Passage shown:
Start of Block


    Certain companies, like Starbucks, Home Depot and Costco, now offer health benefits to p/t employees. Hopefully, there will be more employers like this in the future.

    the other hope is that Obama's healthcare reform will make it more affordable to buy my own insurance, or buy into one of those pools, at an affordable price.

  3. Analise Says:

    Impressive calculations! It's great that you are on track so far.

    Don't forget to allocate for travel if you are interested. Looks like what you contribute in the next 9 years will be icing on the cake, so you may have more than enough for travel.

    What are you currently doing for health insurance? COBRA?

  4. Ima saver Says:

    Congrtulations!! You will be receiving an impressive amount from social security. I am only getting $486 a month or $5800 per year.

  5. creditcardfree Says:

    It's nice to know you will likely be 'secure' in retirement.

  6. MonkeyMama Says:

    I think many forced retirees are figuring out they can live on much less. Just, people like us are "prepare for the worst" types. I don't know how many of us will make out pie in the sky retirement goals, but nice to know if we fall short, we will be just fine.

End of Block

To do:
a. In the retirement comments, how much does Ima saver say they get from social security each month?
b. Carry the retirement comment thread forward from its last comment.

Stored records
Start of Block

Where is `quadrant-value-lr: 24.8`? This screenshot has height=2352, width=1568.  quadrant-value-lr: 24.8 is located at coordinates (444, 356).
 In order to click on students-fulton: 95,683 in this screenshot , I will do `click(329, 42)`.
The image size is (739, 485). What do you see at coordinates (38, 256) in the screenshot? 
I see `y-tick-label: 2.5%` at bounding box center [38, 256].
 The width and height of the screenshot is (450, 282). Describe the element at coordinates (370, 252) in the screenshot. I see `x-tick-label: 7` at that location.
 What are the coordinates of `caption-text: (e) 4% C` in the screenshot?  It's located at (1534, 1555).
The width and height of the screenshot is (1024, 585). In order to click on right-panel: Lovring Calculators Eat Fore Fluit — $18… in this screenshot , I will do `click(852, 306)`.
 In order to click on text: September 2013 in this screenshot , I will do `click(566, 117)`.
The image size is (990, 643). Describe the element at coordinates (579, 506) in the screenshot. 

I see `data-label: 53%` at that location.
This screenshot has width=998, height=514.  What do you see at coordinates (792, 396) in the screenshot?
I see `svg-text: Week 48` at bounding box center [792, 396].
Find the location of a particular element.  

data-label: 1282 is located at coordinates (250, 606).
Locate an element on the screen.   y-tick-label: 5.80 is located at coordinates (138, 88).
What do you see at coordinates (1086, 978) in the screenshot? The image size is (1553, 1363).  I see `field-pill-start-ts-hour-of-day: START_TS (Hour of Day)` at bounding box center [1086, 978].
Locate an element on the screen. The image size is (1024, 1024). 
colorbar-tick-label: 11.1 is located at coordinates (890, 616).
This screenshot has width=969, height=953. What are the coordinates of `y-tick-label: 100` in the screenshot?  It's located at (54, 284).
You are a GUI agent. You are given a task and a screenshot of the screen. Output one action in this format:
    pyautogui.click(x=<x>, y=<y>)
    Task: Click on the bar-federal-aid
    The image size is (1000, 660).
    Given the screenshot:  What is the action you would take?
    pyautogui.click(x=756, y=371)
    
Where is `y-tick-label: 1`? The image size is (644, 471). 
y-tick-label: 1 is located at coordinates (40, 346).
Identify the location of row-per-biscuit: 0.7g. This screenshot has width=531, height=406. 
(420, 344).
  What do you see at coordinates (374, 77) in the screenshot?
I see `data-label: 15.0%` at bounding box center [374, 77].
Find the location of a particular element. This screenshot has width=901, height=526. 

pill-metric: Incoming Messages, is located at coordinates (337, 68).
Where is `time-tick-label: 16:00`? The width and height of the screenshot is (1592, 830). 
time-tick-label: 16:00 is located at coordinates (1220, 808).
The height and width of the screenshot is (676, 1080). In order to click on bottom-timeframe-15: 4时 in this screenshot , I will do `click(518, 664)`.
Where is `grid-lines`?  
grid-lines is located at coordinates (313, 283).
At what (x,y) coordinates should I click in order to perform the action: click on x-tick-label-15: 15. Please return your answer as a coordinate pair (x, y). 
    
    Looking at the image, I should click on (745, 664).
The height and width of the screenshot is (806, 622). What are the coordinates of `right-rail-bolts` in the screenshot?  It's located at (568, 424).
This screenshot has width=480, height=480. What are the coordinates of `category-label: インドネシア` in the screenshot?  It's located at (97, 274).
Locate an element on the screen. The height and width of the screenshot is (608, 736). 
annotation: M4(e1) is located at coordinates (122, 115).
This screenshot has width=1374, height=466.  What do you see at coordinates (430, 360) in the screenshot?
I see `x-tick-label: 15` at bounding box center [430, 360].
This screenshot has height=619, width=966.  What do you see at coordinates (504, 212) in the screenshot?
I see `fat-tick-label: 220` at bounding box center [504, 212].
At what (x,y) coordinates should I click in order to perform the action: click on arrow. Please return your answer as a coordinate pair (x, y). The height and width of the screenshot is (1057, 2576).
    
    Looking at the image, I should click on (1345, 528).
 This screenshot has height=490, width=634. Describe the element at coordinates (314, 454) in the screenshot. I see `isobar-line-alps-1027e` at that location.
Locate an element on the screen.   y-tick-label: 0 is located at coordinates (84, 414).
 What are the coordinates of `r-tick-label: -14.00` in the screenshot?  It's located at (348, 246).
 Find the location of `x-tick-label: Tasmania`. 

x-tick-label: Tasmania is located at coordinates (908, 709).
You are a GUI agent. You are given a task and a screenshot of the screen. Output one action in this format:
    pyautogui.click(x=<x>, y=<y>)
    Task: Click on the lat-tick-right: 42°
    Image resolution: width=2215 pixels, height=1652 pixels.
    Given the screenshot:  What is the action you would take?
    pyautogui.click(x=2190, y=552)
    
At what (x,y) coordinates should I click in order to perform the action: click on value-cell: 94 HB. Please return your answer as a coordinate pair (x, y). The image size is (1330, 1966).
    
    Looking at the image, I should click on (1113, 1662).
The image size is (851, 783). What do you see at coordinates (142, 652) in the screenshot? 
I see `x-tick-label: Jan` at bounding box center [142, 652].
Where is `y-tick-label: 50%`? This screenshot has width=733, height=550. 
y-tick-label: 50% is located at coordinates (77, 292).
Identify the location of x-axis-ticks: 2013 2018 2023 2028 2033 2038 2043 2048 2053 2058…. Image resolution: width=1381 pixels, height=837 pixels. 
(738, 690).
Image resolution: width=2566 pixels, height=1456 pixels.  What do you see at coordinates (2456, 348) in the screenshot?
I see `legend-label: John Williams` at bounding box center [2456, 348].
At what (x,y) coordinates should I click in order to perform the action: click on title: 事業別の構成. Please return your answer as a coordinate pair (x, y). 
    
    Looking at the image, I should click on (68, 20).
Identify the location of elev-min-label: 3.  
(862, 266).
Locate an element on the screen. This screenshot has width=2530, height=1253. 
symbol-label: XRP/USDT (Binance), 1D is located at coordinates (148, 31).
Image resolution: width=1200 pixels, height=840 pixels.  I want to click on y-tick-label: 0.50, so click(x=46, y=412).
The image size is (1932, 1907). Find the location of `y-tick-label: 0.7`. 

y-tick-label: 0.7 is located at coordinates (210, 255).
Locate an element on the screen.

End of Block

Results:
a. $486 a month, or $5,800 per year.

b.
    I think my parents have been pleasantly surprised how much less they feel they need for retirement now. They've never counted on SS either, but can easily live on it. Which means, they may only need to touch their principal investments for health insurance. My dad was not able to get on health insurance at his new job (due to pre-existing conditions). So they may need six figures for health insurance between ages 60 & 65? But aside from that, they feel more than prepared for retirement, though my dad wanted to work another decade and double his nest egg, before all his health problems. I think he has been pleasantly surprised how little he can live on. BUT, I have warned him that his SS can be taxed pretty heavily, along with IRA distributions, as he ages. Right now he has no taxable income because he is living off disability and unemployment. I have just warned him not to get used to the "no tax" thing.

  7. MonkeyMama Says:

    P.S. My dh has just told me he is eyeing the Ford Fiesta for his next car, too.

  8. PatientSaver Says:

    Monkey Mama, I've owned mostly Hondas all my life, and while I'd love to get a hybrid, I don't think the average $5,000 premium you pay over a conventional engine is worth the extra good mileage you get out of it, even if you do own the car for a lifetime.

    That's why I'm so enthralled with the Ford Fiesta. It gets 40 mpg from a conventional engine. I might note that if you're happy with the 4 door sedan, the base price is much lower, at around $13K as I recall. The hatchback starts higher, and the car I "built" on their website ending costing about $18k. But becus I mostly drive alone as a single person, I'm determined that my next car will be practical, and that hatchback is more practical.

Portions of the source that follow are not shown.